Legend says that Hercules founded Seville, but it makes more sense to say that the Roman victory over the Carthaginians opened the doors to the Empire that, by order of Julius Caesar, made the inhabitants of ancient Hispalis citizens of Rome in 45 AD and spread Christianity in Andalusia.

After the invasion of the Visigoths and the brutal sacking of Seville in 426 AD, centuries of cultural and commercial development followed, soon forgotten with the arrival of the Arabs and the Almohad dynasty, which made the city the capital of the Caliphate of Cordoba.

This was a period of splendor for Seville, symbolized by the construction of the fortress of Alcazar, the spectacular mosque, the famous minaret (the Giralda) and the Torre de Oro (Golden Tower).

The invasion of Castile by Ferdinand III (1248) brought Seville back to Catholicism and the extraordinary cathedral of today was built in place of the mosque, while the Alcazar became the seat of the Kingdom of Castile and proof of the Reconquest of Seville.

The discovery of the Americas further reinforced the role of Seville which, with access to the sea guaranteed by the navigability of the Guadalquivir, welcomed the increased traffic and housed the Casa de Contratación (House of Trade), the main commercial institute of the kingdom of Isabella the Catholic and later Charles V.

At the beginning of the seventeenth century, Seville was the third city in the western world for population density and commercial wealth. This came to an end with the cover-up of the Guadalquivir and the terrible epidemics that later hit Europe.

After two centuries that made it known to the world as a tourist destination ("Carmen" by Bizet was set right here), Seville went back briefly to being the center of the world with the prestigious Universal Exposition of 1929 before suffering the violence of the Civil War and the Franco dictatorship.
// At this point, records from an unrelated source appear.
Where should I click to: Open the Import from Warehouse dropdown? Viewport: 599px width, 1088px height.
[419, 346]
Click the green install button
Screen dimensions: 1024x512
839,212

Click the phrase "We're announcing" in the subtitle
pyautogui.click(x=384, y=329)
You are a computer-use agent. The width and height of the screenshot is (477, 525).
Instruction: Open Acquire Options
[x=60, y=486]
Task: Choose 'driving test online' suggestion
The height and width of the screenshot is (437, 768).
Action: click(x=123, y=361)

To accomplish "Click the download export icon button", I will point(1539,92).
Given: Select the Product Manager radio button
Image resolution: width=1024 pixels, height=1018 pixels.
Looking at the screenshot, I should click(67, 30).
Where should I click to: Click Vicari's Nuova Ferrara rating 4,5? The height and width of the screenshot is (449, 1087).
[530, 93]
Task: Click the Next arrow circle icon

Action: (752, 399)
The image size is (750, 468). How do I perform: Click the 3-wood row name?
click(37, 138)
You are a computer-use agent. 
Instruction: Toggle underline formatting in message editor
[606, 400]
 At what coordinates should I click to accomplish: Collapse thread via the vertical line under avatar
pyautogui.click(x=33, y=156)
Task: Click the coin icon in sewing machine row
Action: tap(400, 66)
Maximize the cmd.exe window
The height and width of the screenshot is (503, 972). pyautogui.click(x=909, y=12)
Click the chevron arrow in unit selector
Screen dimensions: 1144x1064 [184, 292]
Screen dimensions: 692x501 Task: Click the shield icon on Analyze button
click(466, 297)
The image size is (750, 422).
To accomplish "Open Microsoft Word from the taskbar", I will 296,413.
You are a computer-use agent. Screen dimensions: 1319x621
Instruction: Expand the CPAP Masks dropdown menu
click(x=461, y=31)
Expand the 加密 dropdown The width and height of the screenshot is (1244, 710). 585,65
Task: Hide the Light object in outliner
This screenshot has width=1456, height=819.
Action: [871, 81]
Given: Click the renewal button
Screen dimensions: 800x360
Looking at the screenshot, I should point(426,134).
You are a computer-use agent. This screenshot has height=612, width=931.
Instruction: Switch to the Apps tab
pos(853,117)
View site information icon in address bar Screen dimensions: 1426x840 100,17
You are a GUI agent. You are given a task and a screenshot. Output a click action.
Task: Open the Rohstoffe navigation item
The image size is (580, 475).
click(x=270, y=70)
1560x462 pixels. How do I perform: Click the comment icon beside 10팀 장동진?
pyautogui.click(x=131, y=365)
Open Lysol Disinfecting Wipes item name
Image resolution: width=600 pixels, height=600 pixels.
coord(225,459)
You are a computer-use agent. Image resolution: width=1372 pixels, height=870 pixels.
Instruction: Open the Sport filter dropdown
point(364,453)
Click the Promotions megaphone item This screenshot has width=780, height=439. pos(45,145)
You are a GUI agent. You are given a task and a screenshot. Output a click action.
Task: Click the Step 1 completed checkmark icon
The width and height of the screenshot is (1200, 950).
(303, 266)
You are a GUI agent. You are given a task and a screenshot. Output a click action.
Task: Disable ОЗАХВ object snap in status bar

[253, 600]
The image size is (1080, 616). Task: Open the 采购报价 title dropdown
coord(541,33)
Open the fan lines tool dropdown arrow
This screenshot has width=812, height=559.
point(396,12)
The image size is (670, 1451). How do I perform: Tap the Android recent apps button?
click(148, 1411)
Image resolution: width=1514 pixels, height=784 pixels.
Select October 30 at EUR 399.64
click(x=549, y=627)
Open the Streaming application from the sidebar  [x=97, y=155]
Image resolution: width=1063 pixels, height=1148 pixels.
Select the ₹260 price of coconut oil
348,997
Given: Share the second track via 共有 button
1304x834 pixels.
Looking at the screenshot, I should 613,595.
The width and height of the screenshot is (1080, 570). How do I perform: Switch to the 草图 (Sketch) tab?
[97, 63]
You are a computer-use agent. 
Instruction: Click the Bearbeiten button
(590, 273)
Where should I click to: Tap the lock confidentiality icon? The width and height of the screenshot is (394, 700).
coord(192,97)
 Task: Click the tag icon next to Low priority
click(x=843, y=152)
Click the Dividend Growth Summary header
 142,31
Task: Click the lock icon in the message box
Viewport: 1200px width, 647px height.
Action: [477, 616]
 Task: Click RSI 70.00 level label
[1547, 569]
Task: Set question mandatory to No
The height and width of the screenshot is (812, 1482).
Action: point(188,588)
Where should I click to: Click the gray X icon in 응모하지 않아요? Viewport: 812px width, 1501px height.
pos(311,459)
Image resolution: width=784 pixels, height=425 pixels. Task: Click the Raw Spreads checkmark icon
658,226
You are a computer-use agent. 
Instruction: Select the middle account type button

The new urban image created by EXPO is manifested in the wondrous Plaza de España and Plaza America but it was the 1992 Exposition - which commemorated the 5th centennial of the discovery of the Americas – that renewed it with avant-garde buildings, the Alamillo bridge that leads to the Cartuja 93 Scientific and Technological Park and the high speed rail system.

Today Seville seems to be in perfect balance between the past and the present, with an extended historic center that is almost all pedestrian and the futuristic Metro line 1 that takes you over 22 km to every corner of the city.